Wanneer de actualiteiten van de afgelopen maanden aan de orde komen, noemen beide mannen als eerste het extreem natte weer. Met name in de vollegrondsteelt heeft dit tot flinke schade geleid. ,,De planten hebben vrijwel doorlopend met hun voeten in het water gestaan. Daardoor groeien ze niet alleen slecht, maar hebben ze ook veel last van roodwortelrot (Phytophthora fragariae). Ik denk dat zeker een kwart van de planten is weggevallen; die gaten zijn we nu aan het opvullen met nieuwe planten. Ik kan me niet herinneren dat het ooit zo erg is geweest met roodwortelrot als dit jaar’’, zegt Buiks.
Volgens Pijnenburg heeft ook de zeer natte herfst daaraan bijgedragen. ,,Plantmateriaal is daardoor bepaald niet onder optimale omstandigheden opgegroeid; ook dat zien we dit voorjaar duidelijk terug in de teelt.’’
Ook de kasteelt en de teelt onder wandeltunnels is volgens Buiks dit jaar geen topper. ,,Er had absoluut meer in gezeten als we meer licht hadden gehad. In het najaar zagen de groeipunten er nog prima uit, maar door het grijze weer is de groeikracht flink afgenomen. Ik denk dat we daardoor toch gauw zo’n 5 tot 10 procent minder productie hebben gehad dan gemiddeld.’’

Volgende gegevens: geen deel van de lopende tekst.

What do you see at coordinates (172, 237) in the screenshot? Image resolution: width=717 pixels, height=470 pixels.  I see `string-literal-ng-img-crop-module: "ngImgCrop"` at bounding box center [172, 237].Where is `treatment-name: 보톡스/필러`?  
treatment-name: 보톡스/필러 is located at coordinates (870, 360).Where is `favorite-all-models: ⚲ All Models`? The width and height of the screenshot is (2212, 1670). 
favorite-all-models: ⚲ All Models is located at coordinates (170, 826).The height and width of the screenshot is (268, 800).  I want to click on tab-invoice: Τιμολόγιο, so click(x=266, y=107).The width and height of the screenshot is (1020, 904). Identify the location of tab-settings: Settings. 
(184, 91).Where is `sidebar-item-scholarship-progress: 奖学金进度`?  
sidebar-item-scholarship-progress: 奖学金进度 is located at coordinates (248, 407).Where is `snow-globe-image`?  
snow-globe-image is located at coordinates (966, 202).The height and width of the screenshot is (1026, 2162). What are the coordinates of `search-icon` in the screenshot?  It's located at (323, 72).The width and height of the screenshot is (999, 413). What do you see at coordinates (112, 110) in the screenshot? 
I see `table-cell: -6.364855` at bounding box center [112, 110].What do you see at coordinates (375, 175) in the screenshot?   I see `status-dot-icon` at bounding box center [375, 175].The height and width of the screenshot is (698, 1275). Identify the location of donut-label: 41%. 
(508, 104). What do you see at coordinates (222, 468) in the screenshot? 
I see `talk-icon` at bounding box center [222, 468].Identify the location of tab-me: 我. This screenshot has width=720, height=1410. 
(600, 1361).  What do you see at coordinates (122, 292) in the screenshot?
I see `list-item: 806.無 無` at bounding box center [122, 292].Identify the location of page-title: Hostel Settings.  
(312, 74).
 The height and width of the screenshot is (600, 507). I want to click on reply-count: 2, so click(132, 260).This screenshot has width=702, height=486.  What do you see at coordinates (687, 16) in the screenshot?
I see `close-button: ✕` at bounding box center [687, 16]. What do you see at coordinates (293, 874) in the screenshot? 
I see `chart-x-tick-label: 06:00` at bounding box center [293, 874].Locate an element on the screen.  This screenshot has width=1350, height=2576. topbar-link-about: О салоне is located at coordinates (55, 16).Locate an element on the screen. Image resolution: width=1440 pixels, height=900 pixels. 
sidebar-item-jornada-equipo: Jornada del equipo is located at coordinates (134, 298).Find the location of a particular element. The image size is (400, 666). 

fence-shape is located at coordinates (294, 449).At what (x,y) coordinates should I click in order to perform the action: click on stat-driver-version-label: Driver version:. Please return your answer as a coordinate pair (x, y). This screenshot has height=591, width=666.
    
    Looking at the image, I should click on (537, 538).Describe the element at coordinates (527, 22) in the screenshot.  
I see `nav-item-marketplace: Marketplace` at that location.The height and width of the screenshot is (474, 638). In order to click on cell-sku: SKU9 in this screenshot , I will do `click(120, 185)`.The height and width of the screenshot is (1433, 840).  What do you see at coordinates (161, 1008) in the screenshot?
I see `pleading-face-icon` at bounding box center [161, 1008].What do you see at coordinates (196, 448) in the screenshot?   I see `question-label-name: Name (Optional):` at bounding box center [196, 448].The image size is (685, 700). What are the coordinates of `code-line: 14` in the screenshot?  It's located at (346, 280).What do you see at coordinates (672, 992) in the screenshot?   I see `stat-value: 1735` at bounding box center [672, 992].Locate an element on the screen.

Harrie Pijnenburg van Delphy controleert half juni een perceel aardbeien op trips en spint bij het bedrijf Buiks in Rijsbergen (N-Br.). Door de relatief lage voorjaarstemperaturen is de druk van beide plagen nog relatief laag. ,,Toch blijft regelmatige controle noodzakelijk; besmettingen kunnen immers ook uit plantmateriaal komen’’, zo vraagt ook meeldauw (weer) alle aandacht. ,,Met dit kletsnatte voorjaar is de meeldauw hét grote de ziekte onder controle te houden.’’
Om de productie en kwaliteit te verbeteren - en tegelijkertijd de teelt weerbaarder te maken tegen ziekten en plagen - wordt er vrijwel jaarlijks een nieuw ras aangeplant. ,,Op dit moment werken we met zo’n zeven verschillende rassen. Elsanta is hier met een aandeel van bijna 40 procent nog steeds de grootste, maar robuustere, minder ziektegevoelige rassen als Allegro, Opera en Favori nemen wel steeds iets meer het stokje over’’, aldus Buiks.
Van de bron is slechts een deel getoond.